Moorcroft sent offprints of the article to many people, including Frank Pick, who replied on 1 December 1937:
It must indeed be pleasing to you to find that the French show a just appreciation of your pottery, as there are so many good French potters with whom you may be regarded as in competition.
Pick’s response revealed his priorities. To see Moorcroft’s work ‘in competition’ with French pottery was to adopt the perspective of commerce, where success might be measured in trading figures and compared with those of a rival; from the viewpoint of an artist, such a perception would have seemed misplaced, even incomprehensible. The Pottery Gazette published extracts of this review, and a photograph of his display which included two marred pots, and two fish pots.42 It was this same issue of the Pottery Gazette which carried Moorcroft’s letter describing his impressions of the British pavilion; the juxtaposition brought out even more clearly the difference between an art critic’s assessment of Moorcroft’s work and that of a government committee.
Moorcroft’s reaction to the selection of his wares by the CAI was arguably more than just personal, or aesthetic; it was also political. As totalitarian states began to politicise their culture, Moorcroft questioned the authority of a committee to dictate what represented Britain at its best. He may well have imagined in its interventions the early signs of a cultural authoritarianism already far advanced in Germany and Russia, and whose two imposing pavilions confronted each other so ominously at one end of the Pont d’Iéna, within sight of Britain’s controversial pavilion at the other. Moorcroft’s aesthetic position was not that of a nationalist; his ceramic politics were more sensitive, and more far-reaching, in their scope.
4. Politics and Pottery
1936 saw a rapidly changing and increasingly unstable political landscape in Europe and beyond: the outbreak of Civil War in Spain, Hitler’s occupation of the Rhineland, Mussolini’s annexation of Ethiopia, and the start of Stalin’s purges in Russia all contributed to the worsening economic depression. In Britain, the year had begun with the death of the much-loved George V, but the stability of its monarchy was not questioned. Confidence in the new king was absolute; it was given expression in the Pottery Gazette just weeks, ironically, before the abdication crisis:
While Spain is in the grip of a civil war, and Dictators dictate, we in Britain, fortunately, maintain a calm which is characteristic of our race. […] The British race loves simplicity, and abhors ostentation—it worships its King.43
The abdication had potentially serious consequences for firms which had already begun the manufacture of Coronation wares, but for Moorcroft the events of late 1936 inspired different considerations; his commemorative pottery had a still relevant message to convey. He wrote to Queen Mary on the day following Edward VIII’s broadcast to the nation; the Queen’s Private Secretary responded on 14 December 1936:
I have had the honour to submit to Queen Mary your letter of December 12th, together with the two souvenirs of your ware of the reign of King Edward VIII. In reply […] I am to assure you that Queen Mary very much appreciates the kind message of sympathy conveyed to Her Majesty at this time of sorrow and anxiety for Herself and the whole Nation.

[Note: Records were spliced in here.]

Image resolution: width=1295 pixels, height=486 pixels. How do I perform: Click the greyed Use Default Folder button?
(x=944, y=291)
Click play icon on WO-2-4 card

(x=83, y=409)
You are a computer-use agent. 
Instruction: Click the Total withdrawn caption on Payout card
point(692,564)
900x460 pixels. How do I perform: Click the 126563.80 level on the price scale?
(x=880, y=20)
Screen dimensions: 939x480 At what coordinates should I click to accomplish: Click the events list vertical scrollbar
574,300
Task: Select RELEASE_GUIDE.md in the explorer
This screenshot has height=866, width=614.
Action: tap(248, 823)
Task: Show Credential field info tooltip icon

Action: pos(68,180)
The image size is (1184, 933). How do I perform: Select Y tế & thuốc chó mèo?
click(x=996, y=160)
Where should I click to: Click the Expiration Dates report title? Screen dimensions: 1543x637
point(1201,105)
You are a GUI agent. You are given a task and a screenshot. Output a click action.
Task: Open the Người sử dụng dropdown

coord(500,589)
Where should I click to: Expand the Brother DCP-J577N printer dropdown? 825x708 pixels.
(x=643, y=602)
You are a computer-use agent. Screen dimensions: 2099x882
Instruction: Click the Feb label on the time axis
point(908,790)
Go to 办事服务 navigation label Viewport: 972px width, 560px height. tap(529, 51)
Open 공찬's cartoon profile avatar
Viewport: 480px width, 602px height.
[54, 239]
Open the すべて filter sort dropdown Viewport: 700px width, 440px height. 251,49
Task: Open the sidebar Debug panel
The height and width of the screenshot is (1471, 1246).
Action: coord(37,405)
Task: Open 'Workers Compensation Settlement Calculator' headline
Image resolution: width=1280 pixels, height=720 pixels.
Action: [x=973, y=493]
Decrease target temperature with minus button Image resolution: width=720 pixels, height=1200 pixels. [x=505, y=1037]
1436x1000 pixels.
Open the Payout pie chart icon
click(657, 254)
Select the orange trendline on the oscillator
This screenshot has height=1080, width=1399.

Moorcroft’s gesture was eloquent. To send the Queen examples of his (now obsolete) Coronation ware was to commemorate the promise of the king’s reign, and to imply the national grief at its untimely end; it was a sensitive expression of support at a time when the stability of the royal family had been so dramatically shaken.
Moorcroft’s Coronation ware for the new king George VI attracted press attention. Some pieces were exhibited at the 1937 BIF, others were reviewed in the Pottery Gazette. Moorcroft took this opportunity to describe the distinctive qualities of his pottery; like the monarch and his subjects, ornament and body were inseparably, and harmoniously, bound together:
Mr Moorcroft […] prides himself upon the fact that the whole of the elements which go to compose his finished pottery are absolutely homogeneous […] the decorations are not merely applied to the ware […] but part and parcel of the pottery itself […]. This point cannot be overstressed, and it will be appreciated to the full by lovers of pottery of the truest type.44
To associate qualities of authenticity with royal ware was to make a political point. In a world increasingly shaped by ideology and dictatorship, the humanity of a royal family was most appropriately celebrated in pottery characterized by its individuality, integrity and personal touch; this was not the soulless product of a machine. And it captured the mood of the nation. It featured prominently in a television programme on 17 April 1937, entitled ‘Coronation Ware’, presented by John Thomas. His wife, A. Longton Thomas, wrote to Moorcroft on 19 April 1937, giving an account of the broadcast; his ware had not just been discussed in the programme, it was given prominence in the opening credits, setting the tone for what was to follow: ‘Your pottery ‘televised’ very well indeed, and at night, instead of showing the Television hostess on the screen, the Moorcroft Bowl was used to introduce the Talk in a most effective manner.’
But for Moorcroft, pottery and politics did not simply intersect at the level of national pride. He demonstrated this in his response to the interest of the Deutsches Museum in his work, first expressed at the 1934 BIF. This was no ordinary museum. An article in The Times noted its apolitical approach to acquisitions, all the more striking as Hitler’s power in Germany increased, and nationalist propaganda was becoming more widespread:
The name Deutsches Museum is in a way a misnomer, as it might suggest that the institution is devoted to the achievements of the German nation only. This is not the case, since the technical and scientific progress of all periods and races is represented […].45
The Museum had written on 6 July 1934, informing him that they no longer had the funds to buy the items selected from his exhibit. Moorcroft undertook to donate examples of his work, as he explained on 19 March 1936 in a letter to the CAI, responding to their invitation to lend pieces to the V&A. For a museum collection, he argued, only the very best was good enough; this was particularly true of a German museum in such troubled times, and of this museum above all:
[…] I have so far delayed sending these pieces as I am very anxious that this Museum should have only the very best I can make. In these days there is such a deluge of make-belief, that one is more than ever restrained and anxious to make something worthwhile.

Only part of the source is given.